The stance taken by people formerly considered liberals, like Badinter, demonstrates that Papon’s release is not simply a reaction on the part of a caste of incorrigible old reactionaries. In reality, Maurice Papon’s release from custody constituted a political statement.

Four months ago, the streets of France were full of young people who marched en masse to condemn the electoral gains of Jean-Marie Le Pen. At the time, Chirac was portrayed by the whole political establishment as the French Republic’s bulwark against fascism. Today the lawyer Veraut—who, according to press reports, grew up in an environment of extreme right-wing groups such as Action Français and Opus Dei, with which he maintains contact to this day—ensures that Papon is freed from prison.
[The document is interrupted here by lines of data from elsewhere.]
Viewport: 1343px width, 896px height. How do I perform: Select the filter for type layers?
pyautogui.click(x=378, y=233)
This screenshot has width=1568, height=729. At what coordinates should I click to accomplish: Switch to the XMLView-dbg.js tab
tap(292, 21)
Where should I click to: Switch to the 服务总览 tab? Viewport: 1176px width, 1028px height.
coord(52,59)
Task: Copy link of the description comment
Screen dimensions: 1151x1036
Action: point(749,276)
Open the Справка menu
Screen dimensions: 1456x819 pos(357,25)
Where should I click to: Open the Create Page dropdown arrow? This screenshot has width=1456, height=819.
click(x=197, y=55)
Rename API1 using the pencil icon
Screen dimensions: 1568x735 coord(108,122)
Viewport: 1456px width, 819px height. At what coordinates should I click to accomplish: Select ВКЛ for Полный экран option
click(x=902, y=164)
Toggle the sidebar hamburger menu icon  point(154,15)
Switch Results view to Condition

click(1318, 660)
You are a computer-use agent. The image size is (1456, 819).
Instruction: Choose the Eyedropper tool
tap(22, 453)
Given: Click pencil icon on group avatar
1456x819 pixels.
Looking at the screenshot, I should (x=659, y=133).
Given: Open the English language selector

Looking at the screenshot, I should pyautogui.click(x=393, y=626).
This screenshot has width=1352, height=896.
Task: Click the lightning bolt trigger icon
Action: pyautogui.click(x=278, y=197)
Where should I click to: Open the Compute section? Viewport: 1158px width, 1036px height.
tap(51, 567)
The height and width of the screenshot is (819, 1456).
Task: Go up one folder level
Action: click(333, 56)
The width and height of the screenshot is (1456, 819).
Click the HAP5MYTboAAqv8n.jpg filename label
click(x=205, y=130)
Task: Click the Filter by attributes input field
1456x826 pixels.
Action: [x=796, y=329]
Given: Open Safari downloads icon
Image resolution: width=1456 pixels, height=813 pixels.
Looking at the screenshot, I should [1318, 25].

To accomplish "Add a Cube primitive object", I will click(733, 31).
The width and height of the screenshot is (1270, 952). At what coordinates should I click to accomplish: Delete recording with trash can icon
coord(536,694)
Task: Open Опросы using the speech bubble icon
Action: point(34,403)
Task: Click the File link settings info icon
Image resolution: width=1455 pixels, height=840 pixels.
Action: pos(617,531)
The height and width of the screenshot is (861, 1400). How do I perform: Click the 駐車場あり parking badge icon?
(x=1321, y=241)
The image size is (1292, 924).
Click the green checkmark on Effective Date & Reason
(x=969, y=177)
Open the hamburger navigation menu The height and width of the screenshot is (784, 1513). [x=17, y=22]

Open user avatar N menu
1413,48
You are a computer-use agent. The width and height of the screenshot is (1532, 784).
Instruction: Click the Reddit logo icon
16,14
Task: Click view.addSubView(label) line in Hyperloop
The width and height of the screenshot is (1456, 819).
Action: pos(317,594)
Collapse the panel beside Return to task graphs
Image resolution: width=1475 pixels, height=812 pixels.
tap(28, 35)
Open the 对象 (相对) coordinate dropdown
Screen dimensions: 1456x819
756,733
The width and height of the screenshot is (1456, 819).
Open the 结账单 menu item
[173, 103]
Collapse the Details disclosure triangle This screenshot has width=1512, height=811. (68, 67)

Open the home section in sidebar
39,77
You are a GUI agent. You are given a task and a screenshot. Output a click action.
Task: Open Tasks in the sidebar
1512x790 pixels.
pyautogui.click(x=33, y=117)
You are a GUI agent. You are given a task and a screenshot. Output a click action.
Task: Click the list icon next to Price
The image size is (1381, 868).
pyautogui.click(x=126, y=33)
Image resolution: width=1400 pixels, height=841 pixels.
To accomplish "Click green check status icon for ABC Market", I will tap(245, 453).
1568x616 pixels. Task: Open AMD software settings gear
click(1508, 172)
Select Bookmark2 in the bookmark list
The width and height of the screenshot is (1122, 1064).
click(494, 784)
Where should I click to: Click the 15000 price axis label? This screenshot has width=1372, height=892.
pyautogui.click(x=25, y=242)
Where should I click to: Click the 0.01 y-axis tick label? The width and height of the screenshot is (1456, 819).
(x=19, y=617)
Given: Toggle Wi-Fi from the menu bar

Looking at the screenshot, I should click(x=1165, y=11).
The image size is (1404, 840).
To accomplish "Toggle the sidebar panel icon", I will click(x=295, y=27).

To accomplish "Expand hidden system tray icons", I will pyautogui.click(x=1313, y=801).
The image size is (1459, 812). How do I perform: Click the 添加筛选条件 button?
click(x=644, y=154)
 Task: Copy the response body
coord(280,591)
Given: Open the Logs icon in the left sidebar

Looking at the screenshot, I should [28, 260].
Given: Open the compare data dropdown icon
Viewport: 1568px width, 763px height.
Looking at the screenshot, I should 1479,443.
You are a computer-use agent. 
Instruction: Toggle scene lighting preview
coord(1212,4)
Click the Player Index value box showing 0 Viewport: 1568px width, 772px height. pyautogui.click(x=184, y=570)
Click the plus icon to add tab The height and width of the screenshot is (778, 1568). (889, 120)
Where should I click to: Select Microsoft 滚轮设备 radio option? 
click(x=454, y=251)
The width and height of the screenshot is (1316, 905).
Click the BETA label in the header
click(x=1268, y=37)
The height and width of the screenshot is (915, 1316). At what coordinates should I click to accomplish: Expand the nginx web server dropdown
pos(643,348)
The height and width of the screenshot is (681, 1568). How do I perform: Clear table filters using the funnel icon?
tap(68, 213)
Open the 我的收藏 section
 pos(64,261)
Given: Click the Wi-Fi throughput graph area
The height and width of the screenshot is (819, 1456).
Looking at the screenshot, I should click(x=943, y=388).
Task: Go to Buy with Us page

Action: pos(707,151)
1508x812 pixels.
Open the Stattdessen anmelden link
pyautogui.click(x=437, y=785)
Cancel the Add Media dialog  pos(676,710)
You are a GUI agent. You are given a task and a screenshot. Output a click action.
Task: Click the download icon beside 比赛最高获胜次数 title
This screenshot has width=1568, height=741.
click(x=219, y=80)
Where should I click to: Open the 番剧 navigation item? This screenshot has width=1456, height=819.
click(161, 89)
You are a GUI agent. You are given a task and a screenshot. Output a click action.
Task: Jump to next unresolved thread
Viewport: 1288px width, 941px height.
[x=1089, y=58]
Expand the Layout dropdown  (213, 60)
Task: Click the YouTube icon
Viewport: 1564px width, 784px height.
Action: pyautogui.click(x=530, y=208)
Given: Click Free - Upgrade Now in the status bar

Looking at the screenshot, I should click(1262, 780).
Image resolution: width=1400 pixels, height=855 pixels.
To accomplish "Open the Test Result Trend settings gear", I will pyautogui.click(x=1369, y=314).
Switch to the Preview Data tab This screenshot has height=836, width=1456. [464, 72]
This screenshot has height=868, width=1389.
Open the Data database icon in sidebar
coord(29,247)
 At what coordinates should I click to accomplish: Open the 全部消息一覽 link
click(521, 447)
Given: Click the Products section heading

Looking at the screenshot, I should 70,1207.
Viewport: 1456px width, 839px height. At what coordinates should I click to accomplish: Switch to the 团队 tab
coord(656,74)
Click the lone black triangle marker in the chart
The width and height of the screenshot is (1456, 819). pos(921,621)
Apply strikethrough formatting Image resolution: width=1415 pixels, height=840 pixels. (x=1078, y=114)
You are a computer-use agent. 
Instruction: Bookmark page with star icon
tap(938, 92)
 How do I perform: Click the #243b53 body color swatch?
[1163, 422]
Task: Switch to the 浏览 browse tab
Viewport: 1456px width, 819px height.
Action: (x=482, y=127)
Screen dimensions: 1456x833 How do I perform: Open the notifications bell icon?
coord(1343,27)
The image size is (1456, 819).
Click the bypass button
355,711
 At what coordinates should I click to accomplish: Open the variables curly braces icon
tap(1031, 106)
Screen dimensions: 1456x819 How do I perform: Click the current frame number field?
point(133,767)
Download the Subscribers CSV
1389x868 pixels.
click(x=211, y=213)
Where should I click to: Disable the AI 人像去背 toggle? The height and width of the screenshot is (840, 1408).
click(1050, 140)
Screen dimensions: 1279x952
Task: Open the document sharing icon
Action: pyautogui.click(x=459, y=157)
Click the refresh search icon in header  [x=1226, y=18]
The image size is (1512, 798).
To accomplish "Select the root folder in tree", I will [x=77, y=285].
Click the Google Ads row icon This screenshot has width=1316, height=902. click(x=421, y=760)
His release is being actively supported or mutely accepted by numerous well-known politicians, from Gaullists to members of the Socialist Party.

Papon’s release and the prospect of his potential rehabilitation amount to a political appeal to finally dispense with the so-called “Vichy syndrome”. While for 60 years French society frowned upon Pétain’s dictatorship as being incompatible with parliamentary democracy, now it is regaining respectability. The working class should take this as a serious warning.